TimeMixer++; A General TS Pattern Machine for Universal Predictive Analysis

Abstract
Introduction
Related Work
TimeMixer++
1. Structure overview
2. Mixer block
Experiments
1. Main Results
2. Model Analysis

0. Abstract

TS pattern machine (TSPM)

For a broad range of TS tasks
- forecasting, classification, anomaly detection, imputation
Through powerful representation and pattern extraction capabilities.

Traditional TS models

Struggle to capture universal patterns

\(\rightarrow\) Limiting their effectiveness across diverse tasks

TimeMixer++

a) Time & Frequency

(1) Multiple scales in the time domain domain
(2) Various resolutions in the frequency domain

\(\rightarrow\) Employ various mixing strategies to extract intricate, task-adaptive TS patterns.

b) TimeMixer++

TSPM that processes multi-scale TS using

(1) Multi-resolution time imaging (MRTI)
(2) Time image decomposition (TID)
(3) Multi-scale mixing (MCM)
(4) Multi-resolution mixing (MRM)

to extract comprehensive temporal patterns.

c) Experiments

SOTA across 8 TS analytical tasks,

surpassing both general-purpose and task-specific models

1. Introduction

TS pattern machines (TSPMs)

Unified model architecture capable of handling a broad range of TS tasks across domains (Zhou et al., 2023; Wu et al., 2023).
Key: Ability to recognize and generalize TS patterns

\(\rightarrow\) Enabling the model to uncover meaningful temporal structures and adapt to varying TS tasks

Traditional works

(1) RNNs: Struggle to capture long-term dependencies due to limitations like Markovian assumptions and inefficiencies.
(2) TCNs: Efficiently capture local patterns but face challenges with long-range dependencies (e.g., seasonality and trends) because of their fixed receptive fields.
(3) Reshape TS into 2D
- based on frequency domain information (Wu et al., 2023)
- downsample the time domain (Liu et al., 2022a)
\(\rightarrow\) Fall short in comprehensively capturing long-range patterns.
(4) Transformers: Leverage token-wise self-attention to model long-range dependencies

\(\rightarrow\) Often involve overlapping contexts at a single time point, such as daily, weekly…

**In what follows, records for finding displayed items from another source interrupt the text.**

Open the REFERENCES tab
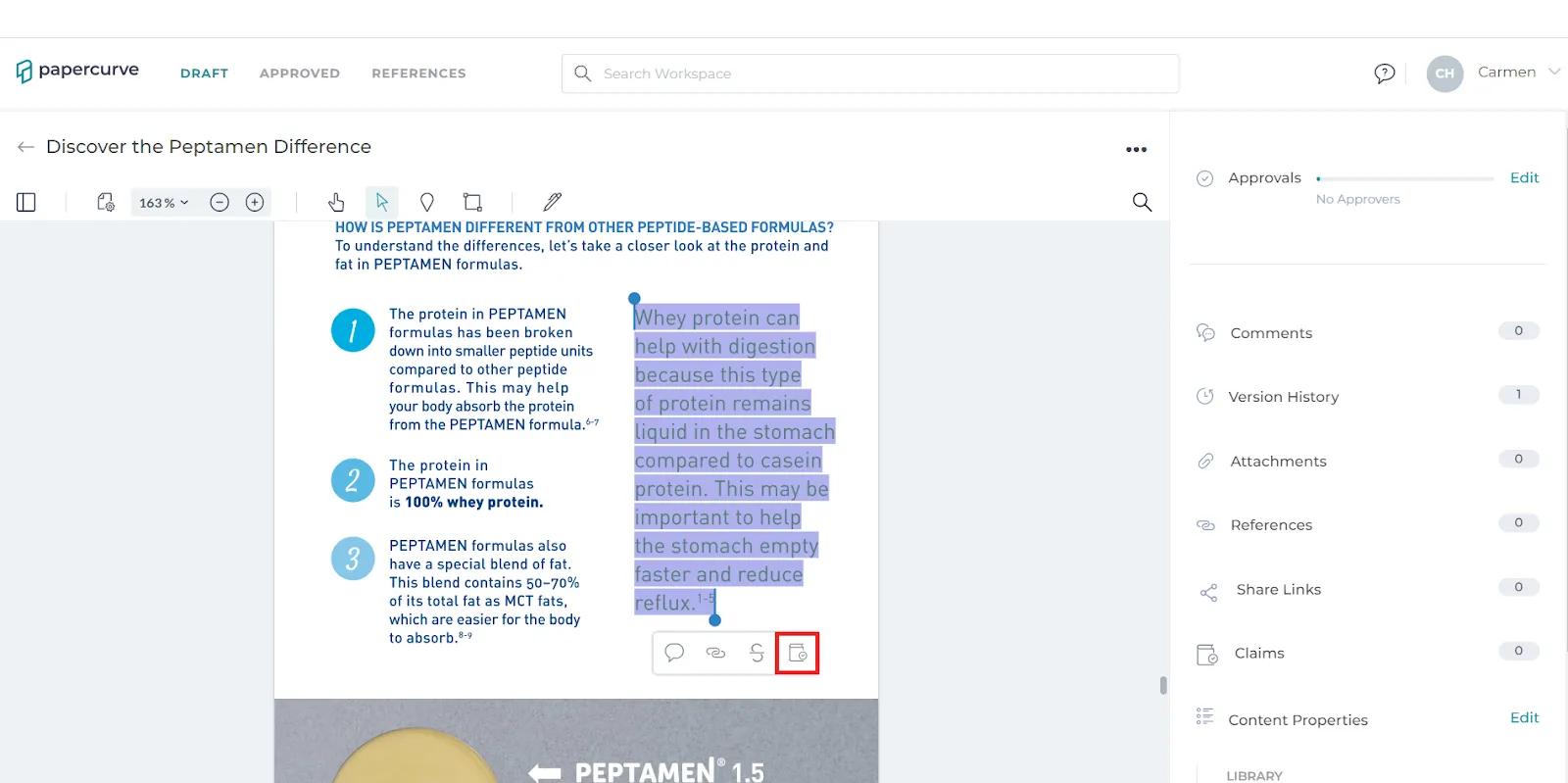This screenshot has width=1568, height=783. tap(418, 73)
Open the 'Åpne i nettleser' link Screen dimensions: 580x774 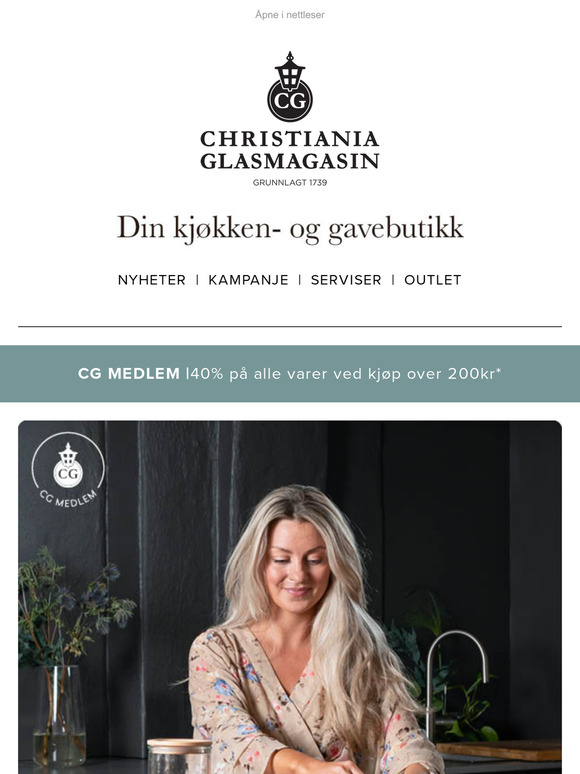tap(290, 15)
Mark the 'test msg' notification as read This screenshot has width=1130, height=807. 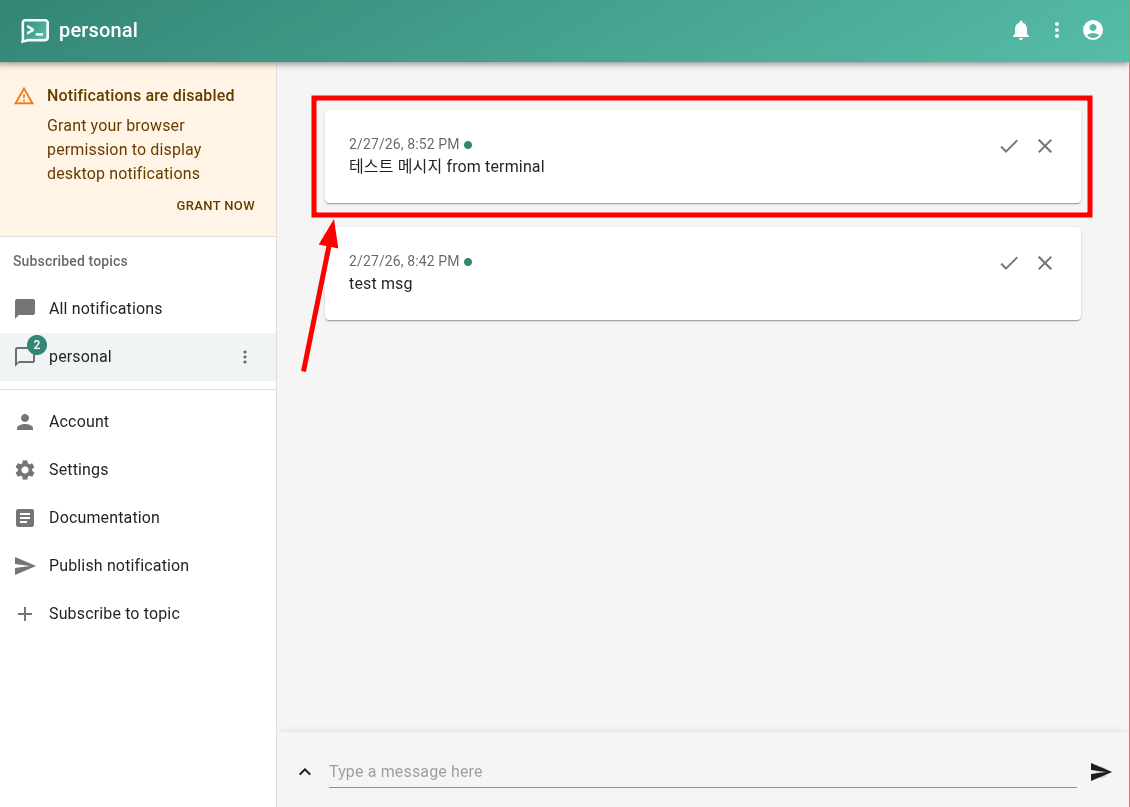coord(1009,263)
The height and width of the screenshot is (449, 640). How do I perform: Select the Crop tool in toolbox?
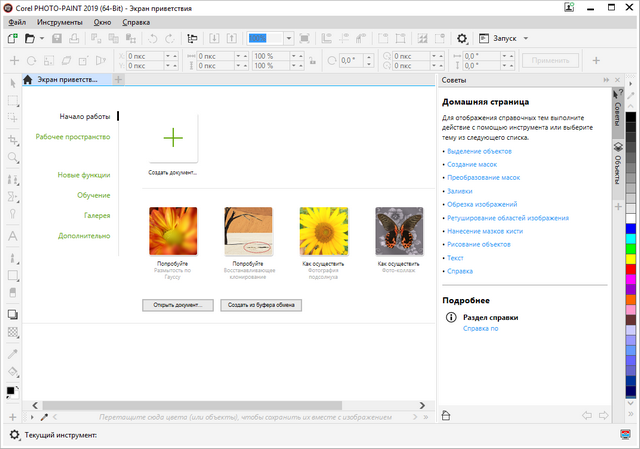click(13, 139)
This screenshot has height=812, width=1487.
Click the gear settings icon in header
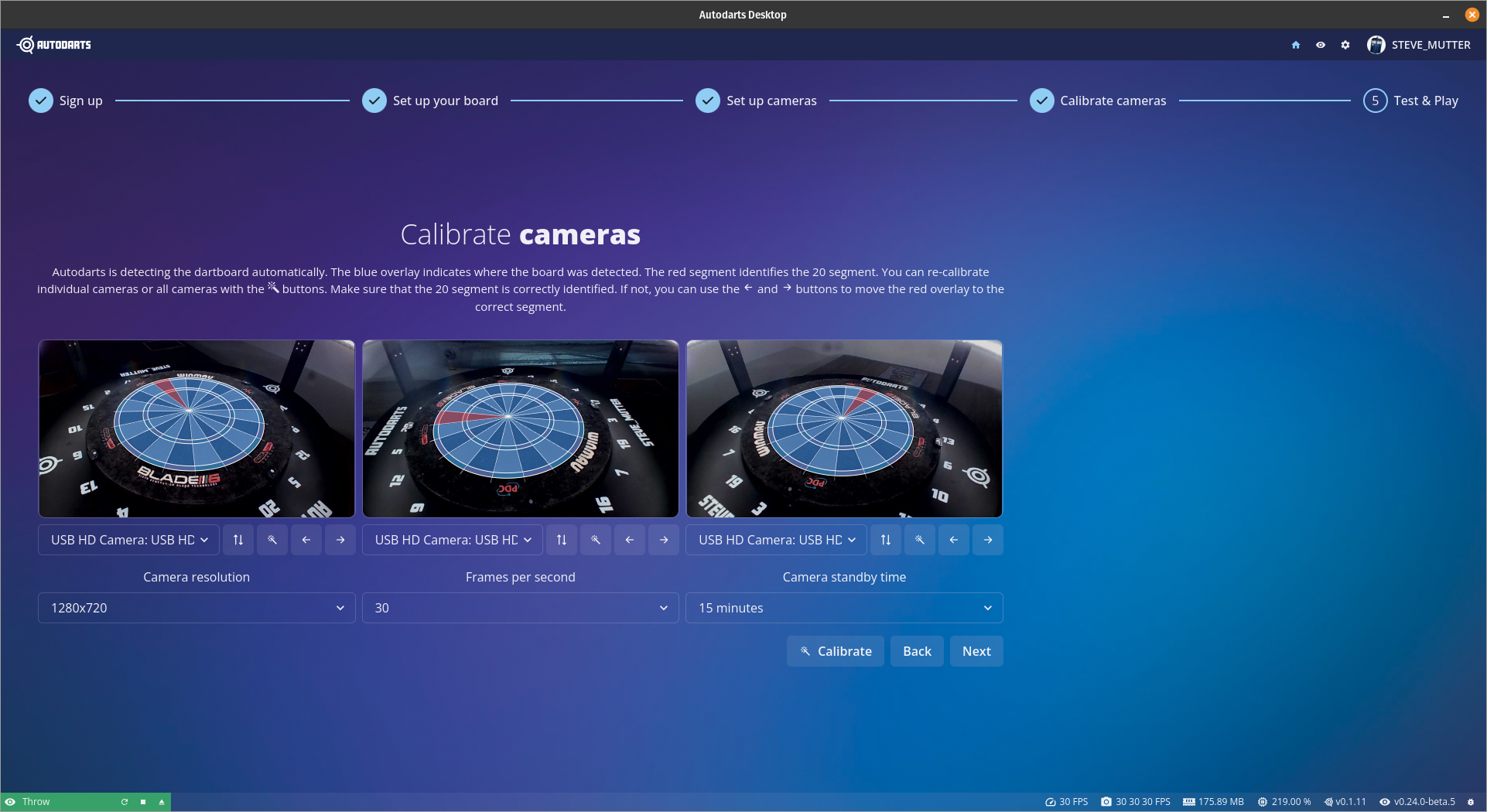1345,45
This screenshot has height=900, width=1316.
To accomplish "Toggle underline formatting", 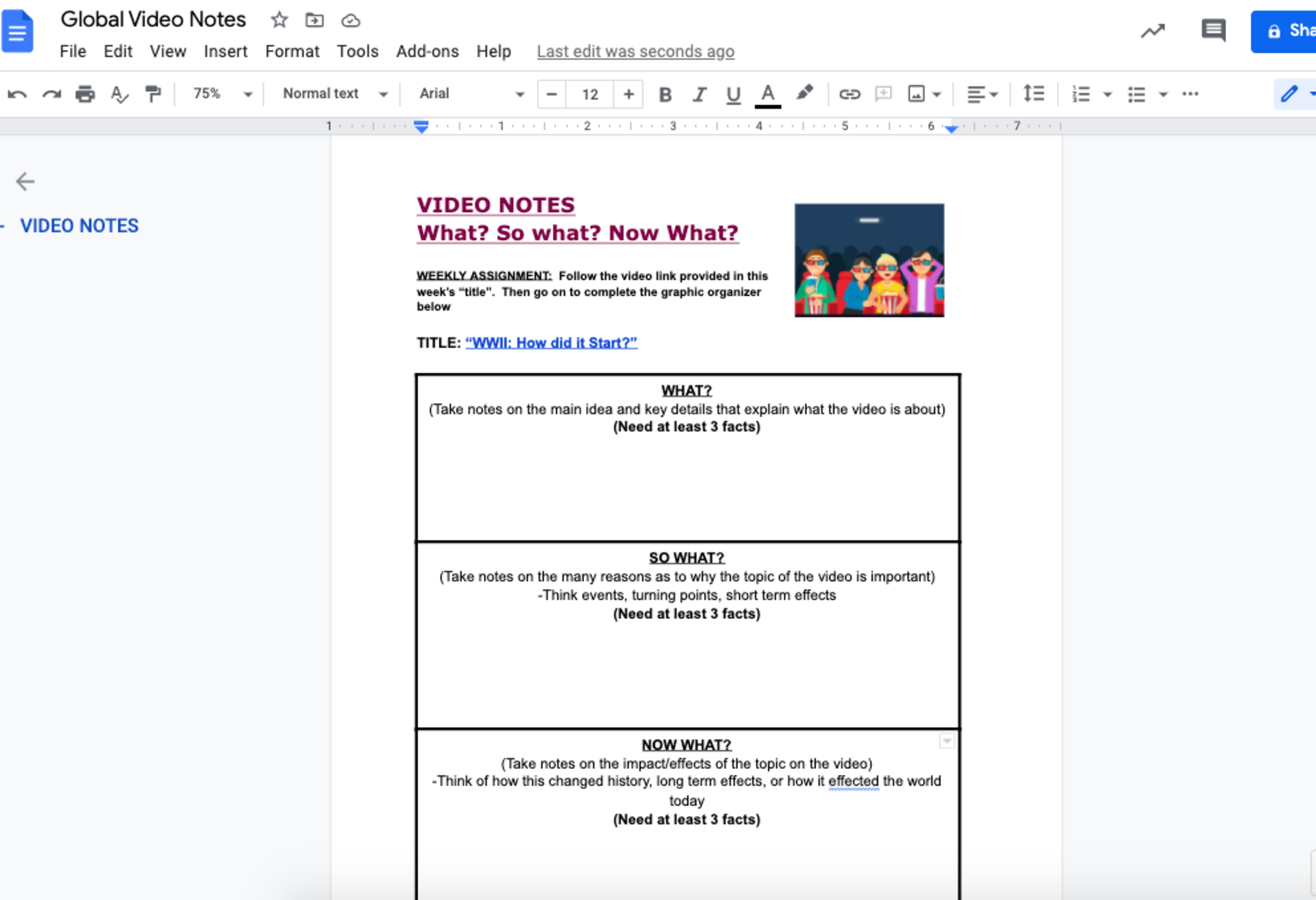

\(\rightarrow\) Difficult to represent TS patterns effectively as tokens

Question: What capabilities must a model possess, and what challenges must it overcome, to function as a TSPM?

Multiscale Nature of TS

Reconsider how TS are generated from continuous real-world processes sampled at various scales.

ex) Daily data capture hourly fluctuations
ex) Yearly data reflect long-term trends and seasonal cycles

\(\rightarrow\) This multi-scale, multiperiodicity nature presents a significant challenge for model design, as each scale emphasizes different temporal dynamics

Figure 1) Challenge in constructing a general TSPM

(a) Lower CKA similarity = More diverse representations across layers

\(\rightarrow\) Advantageous for tasks like imputation and anomaly detection
- Require capturing irregular patterns & handling missing data.
- Diverse representations across layers help manage variations across scales and periodicities.
(b) Higher CKA similarity = Less diverse representations across layers

\(\rightarrow\) Advantageous for tasks like forecasting and classification
- Consistent representations across layers better capture stable trends and periodic patterns

Difference in (a) &. (b)

\(\rightarrow\) Emphasizes the challenge of designing a universal model flexible enough to adapt to multi-scale and multi-periodicity patterns across various analytical tasks, which may favor either diverse or consistent representations

TimeMixer

(1) General purpose TSPM designed to capture (2) general, task-adaptive TS patterns by tackling the complexities of (3) multi-scale and multi-periodicity dynamics

Key idea = Simultaneously capture intricate TS patterns across ..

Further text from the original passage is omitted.